- [WHAT IS NEEDED] Beginning with the line that contains "Task: Switch to the Topology tab", print each line to the end of the data exactly. Omit the pictures.

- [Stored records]
┄┄┄┄┄┄
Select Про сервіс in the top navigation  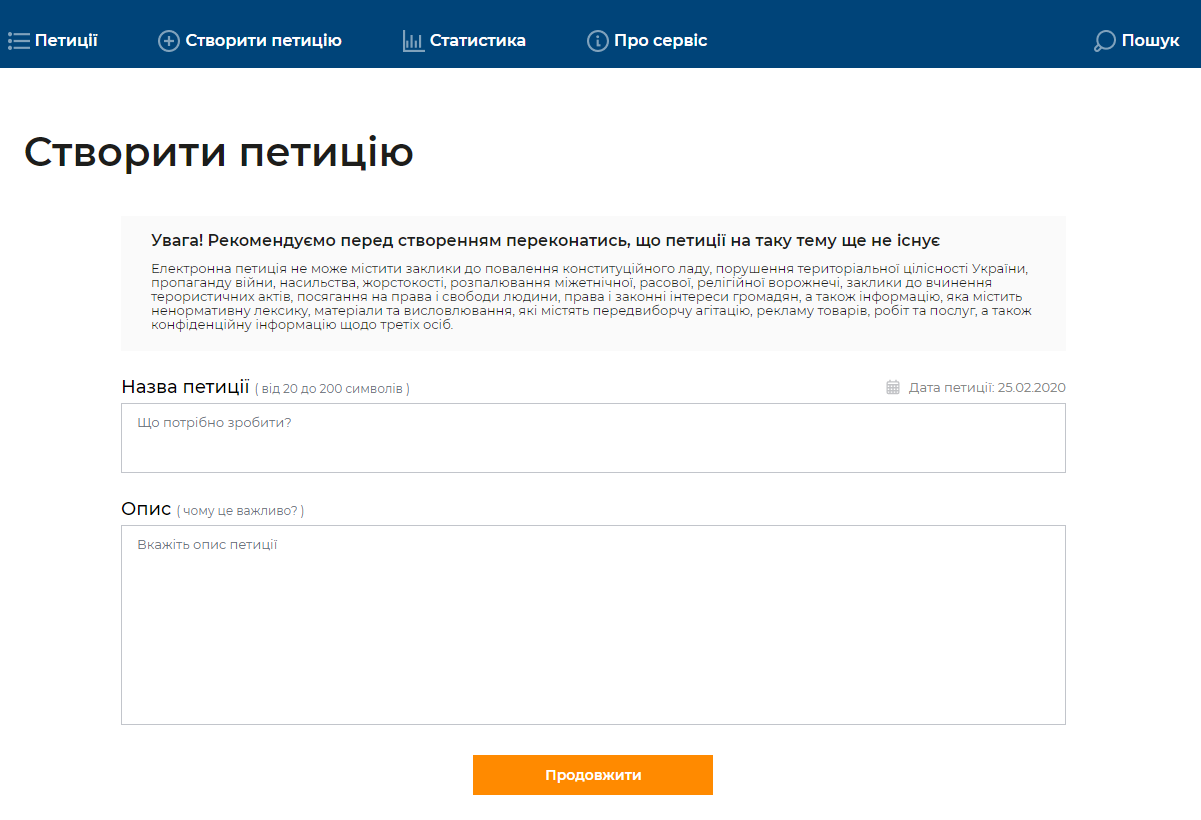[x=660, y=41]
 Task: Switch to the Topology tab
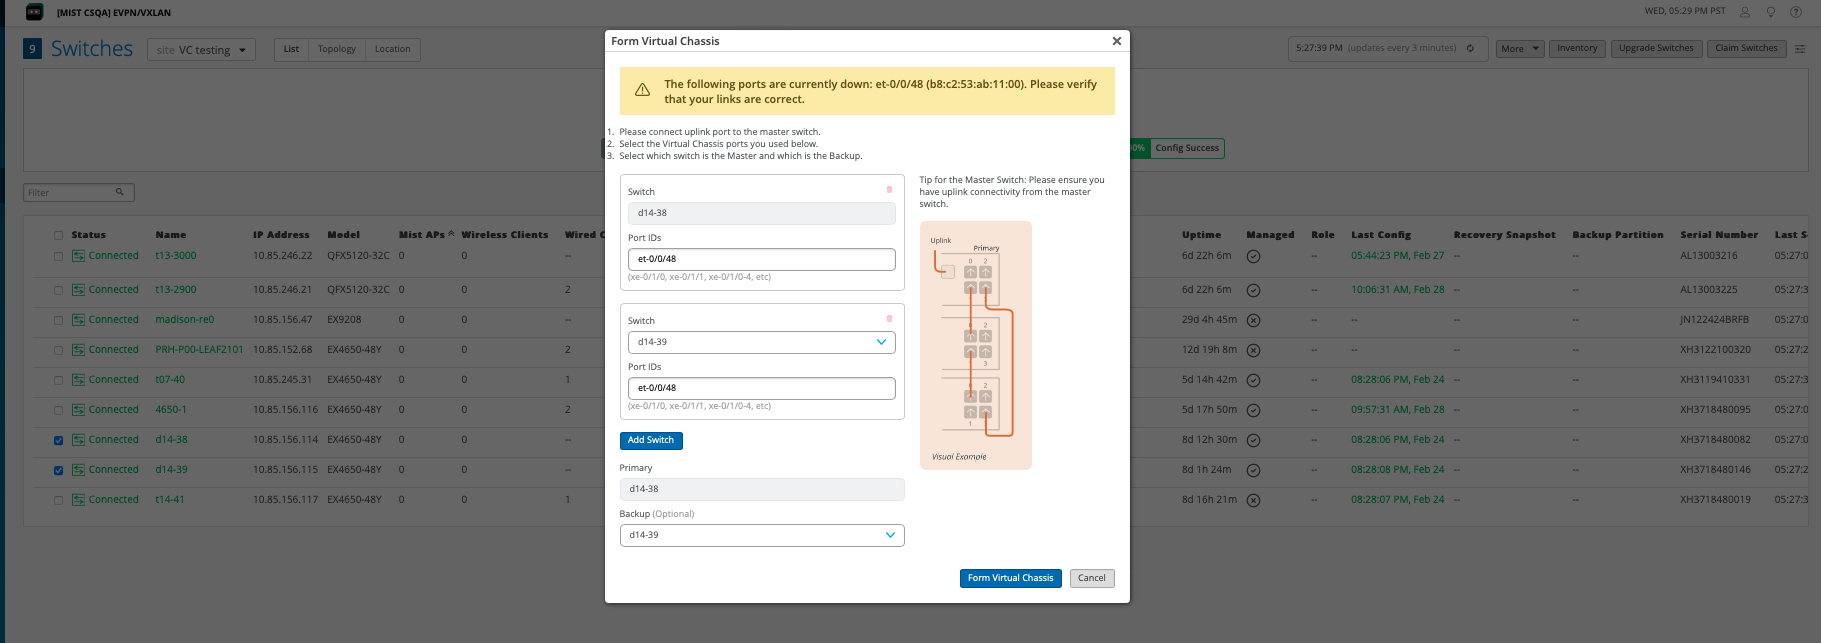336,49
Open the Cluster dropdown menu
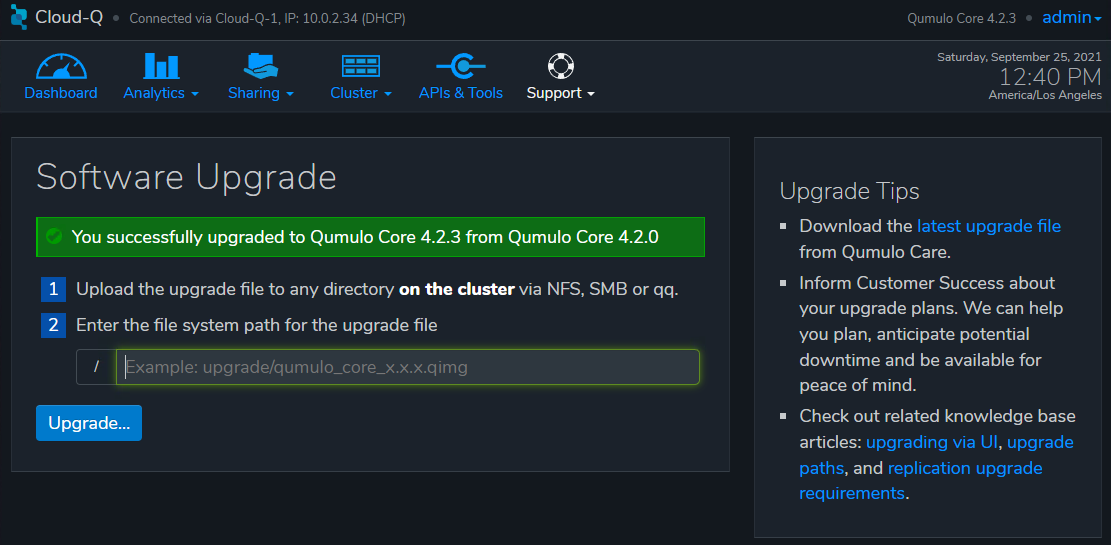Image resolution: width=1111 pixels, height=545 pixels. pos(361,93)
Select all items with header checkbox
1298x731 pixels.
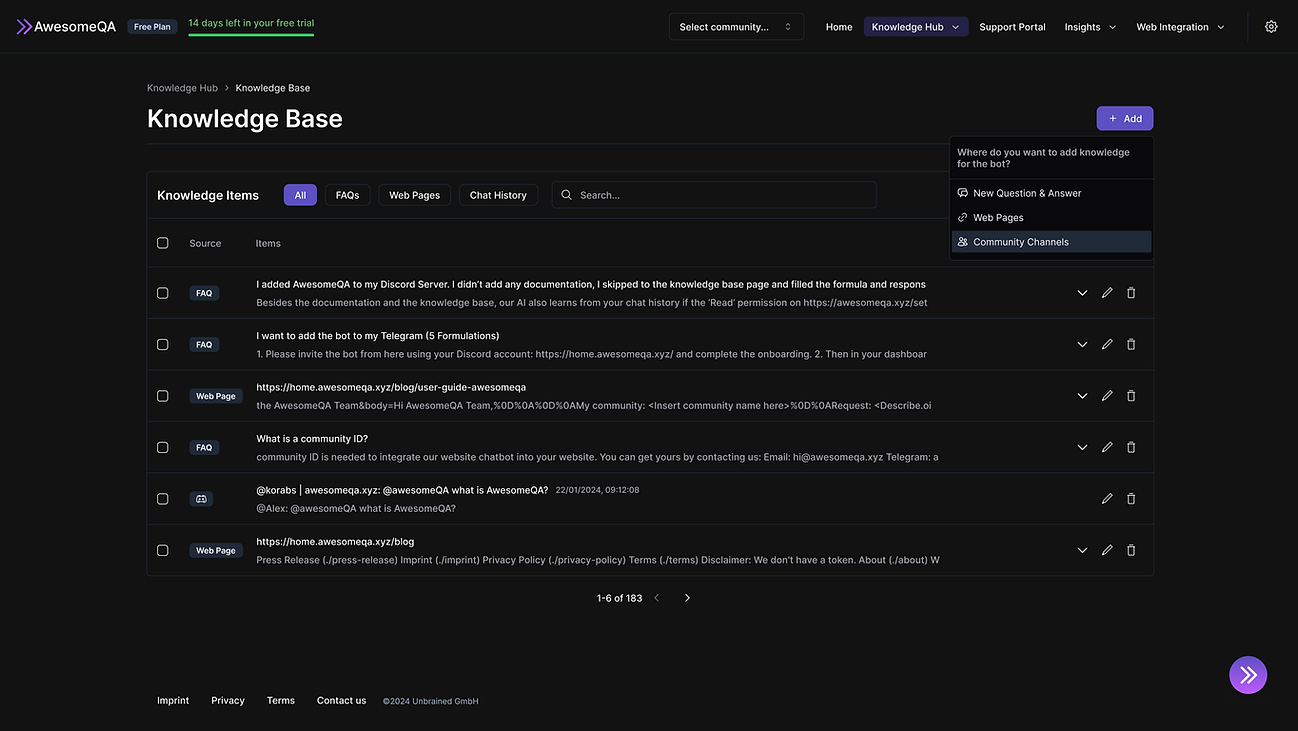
┄┄┄┄┄┄
- [REPLY TO THE TASK]
 Task: Switch to the Topology tab
336,49
Open the Cluster dropdown menu
Image resolution: width=1111 pixels, height=545 pixels. pos(361,93)
Select all items with header checkbox
1298x731 pixels.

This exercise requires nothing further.